[ol8_baseos_latest] openssl-1:1.1.1g-12.el8_3.aarch64

The OpenSSL toolkit provides support for secure communications between
machines. OpenSSL includes a certificate management tool and shared
libraries which provide various cryptographic algorithms and
protocols.

Changelog (Show File list) (Show related packages)
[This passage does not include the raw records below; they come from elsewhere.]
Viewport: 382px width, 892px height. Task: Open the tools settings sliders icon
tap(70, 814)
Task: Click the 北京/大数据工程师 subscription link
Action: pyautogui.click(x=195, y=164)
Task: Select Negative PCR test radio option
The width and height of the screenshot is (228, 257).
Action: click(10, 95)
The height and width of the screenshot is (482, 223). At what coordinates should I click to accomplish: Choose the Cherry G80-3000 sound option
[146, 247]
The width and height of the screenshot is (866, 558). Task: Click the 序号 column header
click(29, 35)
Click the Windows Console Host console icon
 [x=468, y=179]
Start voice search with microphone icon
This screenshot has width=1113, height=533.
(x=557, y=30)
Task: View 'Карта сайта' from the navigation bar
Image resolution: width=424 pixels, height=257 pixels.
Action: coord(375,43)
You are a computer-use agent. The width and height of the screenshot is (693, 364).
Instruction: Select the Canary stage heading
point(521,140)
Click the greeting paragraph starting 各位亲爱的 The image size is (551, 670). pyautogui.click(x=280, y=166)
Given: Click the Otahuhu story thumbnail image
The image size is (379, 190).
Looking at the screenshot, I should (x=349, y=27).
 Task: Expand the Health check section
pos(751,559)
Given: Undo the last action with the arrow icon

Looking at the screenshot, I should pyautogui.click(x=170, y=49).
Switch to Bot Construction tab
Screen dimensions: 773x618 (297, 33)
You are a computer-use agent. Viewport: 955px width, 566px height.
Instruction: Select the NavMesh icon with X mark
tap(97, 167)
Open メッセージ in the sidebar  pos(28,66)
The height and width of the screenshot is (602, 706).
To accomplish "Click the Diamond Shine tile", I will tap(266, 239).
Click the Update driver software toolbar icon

• Fri Dec 04 2020 Sahana Prasad <sahana@redhat.com> 1.1.1g-12

  - Fix CVE-2020-1971 ediparty null pointer dereference

• Mon Nov 02 2020 Tomáš Mráz <tmraz@redhat.com> 1.1.1g-11.1

  - Implemented new FIPS requirements in regards to KDF and DH selftests
  - Disallow certificates with explicit EC parameters

• Mon Jul 20 2020 Tomáš Mráz <tmraz@redhat.com> 1.1.1g-11

  - Further changes for SP 800-56A rev3 requirements

• Tue Jun 23 2020 Tomáš Mráz <tmraz@redhat.com> 1.1.1g-9

  - Rewire FIPS_drbg API to use the RAND_DRBG
  - Use the well known DH groups in TLS even for 2048 and 1024 bit parameters

• Mon Jun 08 2020 Tomáš Mráz <tmraz@redhat.com> 1.1.1g-7

  - Disallow dropping Extended Master Secret extension
    on renegotiation
  - Return alert from s_server if ALPN protocol does not match
  - SHA1 is allowed in @SECLEVEL=2 only if allowed by
    TLS SigAlgs configuration

• Wed Jun 03 2020 Tomáš Mráz <tmraz@redhat.com> 1.1.1g-6

  - Add FIPS selftest for PBKDF2 and KBKDF

• Wed May 27 2020 Tomáš Mráz <tmraz@redhat.com> 1.1.1g-5

  - Allow only well known DH groups in the FIPS mode

• Mon May 18 2020 Tomáš Mráz <tmraz@redhat.com> 1.1.1g-1

  - update to the 1.1.1g release
  - FIPS module installed state definition is modified

• Thu Mar 05 2020 Tomáš Mráz <tmraz@redhat.com> 1.1.1c-15

  - add selftest of the RAND_DRBG implementation

• Wed Feb 19 2020 Tomáš Mráz <tmraz@redhat.com> 1.1.1c-14

  - fix incorrect error return value from FIPS_selftest_dsa
  - S390x: properly restore SIGILL signal handler